Shares in Telenor, which has expanded in Asia in pursuit of growth outside its mature home market in Scandinavia, fell on Friday's announcement by the two companies that talks were over.
"This removes the prospect for $5 billion of potential deal synergies," brokerage Jefferies said in a research note.
Telenor sold its central European operations last year as it seeks to focus on its Nordic and Asian businesses.
The proposed non-cash combination of Telenor's telecom and infrastructure assets in Asia with Axiata's would have had operations in nine countries including Thailand, Malaysia, Bangladesh, Pakistan and Indonesia, with a total population of nearly 1 billion people.
Failure of the talks also highlights the difficulty of merging phone operators around the world and the growing problems it presents for investors.
The joint venture would have competed with firms such as Singapore Telecommunications and created an entity worth $40 billion including debt, a person with knowledge of the matter told Reuters in May when the talks were first announced.
Telenor said in a statement that both parties had agreed to end the discussions "due to some complexities involved in the proposed transaction", without giving further details of what had scuppered plans for the largest such cross-border deal in Asia, excluding China and Japan.
However, Telenor left the door open to a deal with Axiata, saying both companies "still acknowledge the strong strategic rationale" of the combination and "do not rule out that a future transaction could be possible"
Shares in Telenor were down 4.2% at 0931 GMT, lagging a flat European STOXX 600 Telecoms index. Axiata shares were trading up 2.3% before being halted, pending the news.

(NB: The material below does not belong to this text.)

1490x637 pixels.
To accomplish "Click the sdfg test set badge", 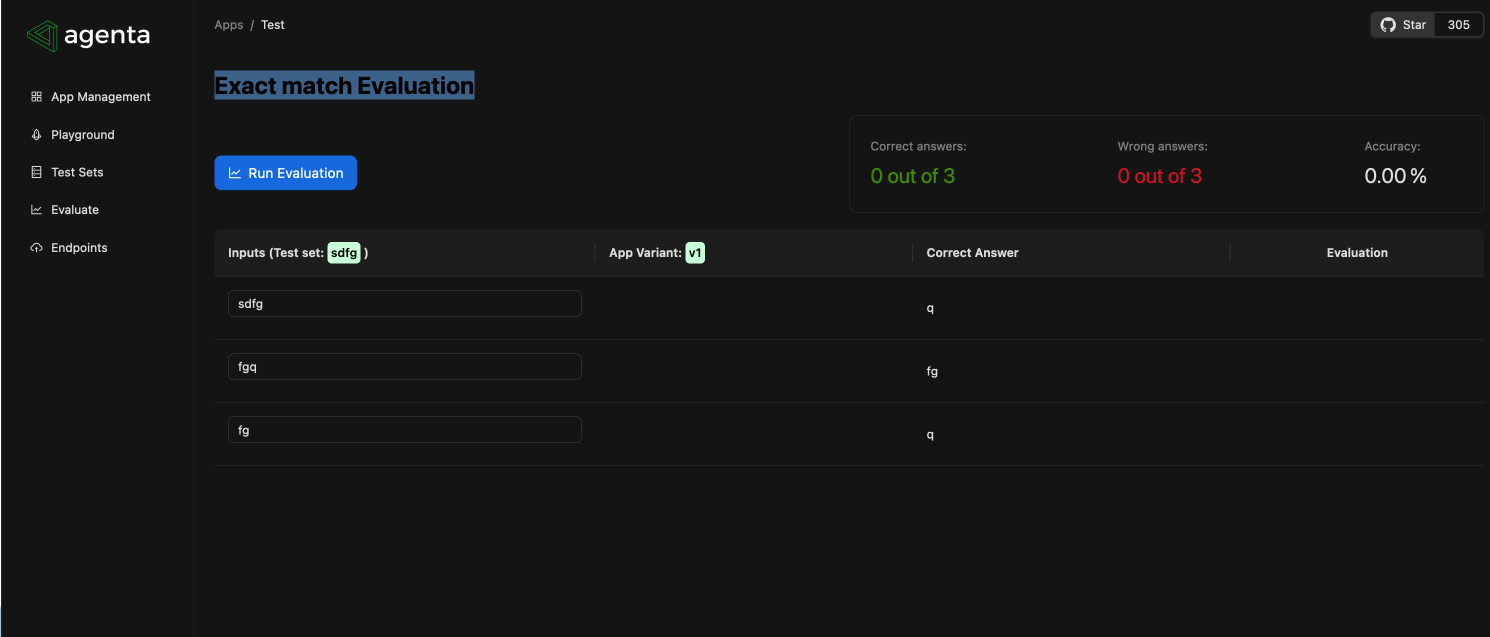I will click(344, 252).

"It has been a theme among investors that this deal could have created fair amount of value," said Stefan Billing, analyst at Kepler Cheuvreux.
"Telenor and Axiata have been talking about synergies, and there has also been expectations on a high valuation of the planned listing, so it's natural that there is a bit of disappointment initially."

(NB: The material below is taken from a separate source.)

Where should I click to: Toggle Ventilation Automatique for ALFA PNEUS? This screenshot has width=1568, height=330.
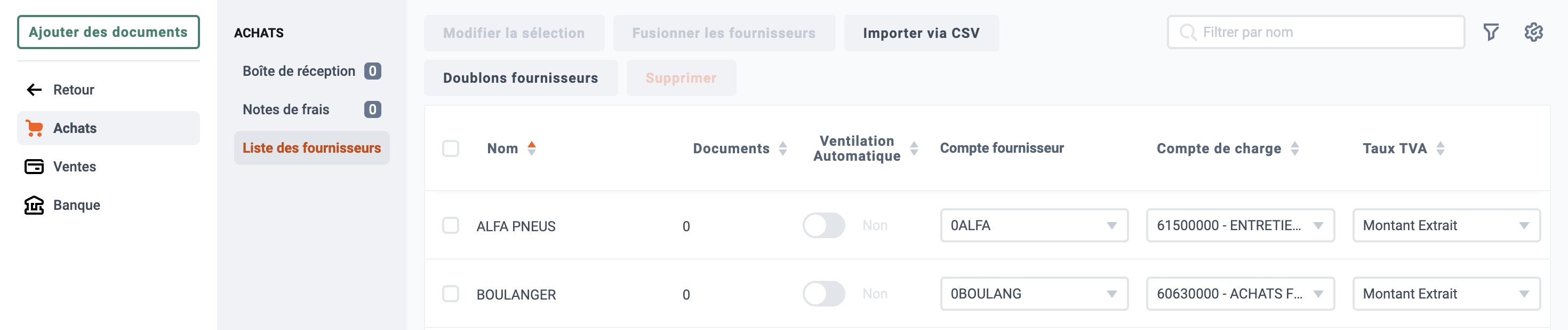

The Norwegian mobile operator was to have owned a 56.5% stake and Axiata the remaining 43.5% with no cash changing hands, the companies had previously said.
"The Board acknowledges the strong strategic rationale of the proposed transaction and is equally cognizant of the level of complexity of such a deal," Axiata Chairman Ghazzali Sheikh Abdul Khalid said in a statement, only days after the Malaysian company said the deal was on track.
Axiata was not immediately available for comment on Friday, while Telenor declined further comment.
JOBS AND CONTROL
Control of the combined entity and job cuts could have been the main sticking points, particularly for the Malaysian government, whose sovereign wealth fund Khazanah owns a 37% stake in Axiata.
"Malaysian government-linked corporations usually want more control and that's no different with Axiata. But would Telenor let go?" a telecoms analyst in Kuala Lumpur said, declining to be named as he was talking about the government.
In March, the fund, which has housed Axiata in its commercial portfolio, announced a new strategy under which it will look to trim stakes in non-strategic assets to improve returns to the government.
"(Malaysian Prime Minister) Mahathir (Mohamad) was also clear to say the government did not want any retrenchment in the cost rationalization," said the analyst.
"In any merger, there is always cost rationalization, and the first thing is chopping headcount. If the company is not allowed that, what's the point of the exercise?"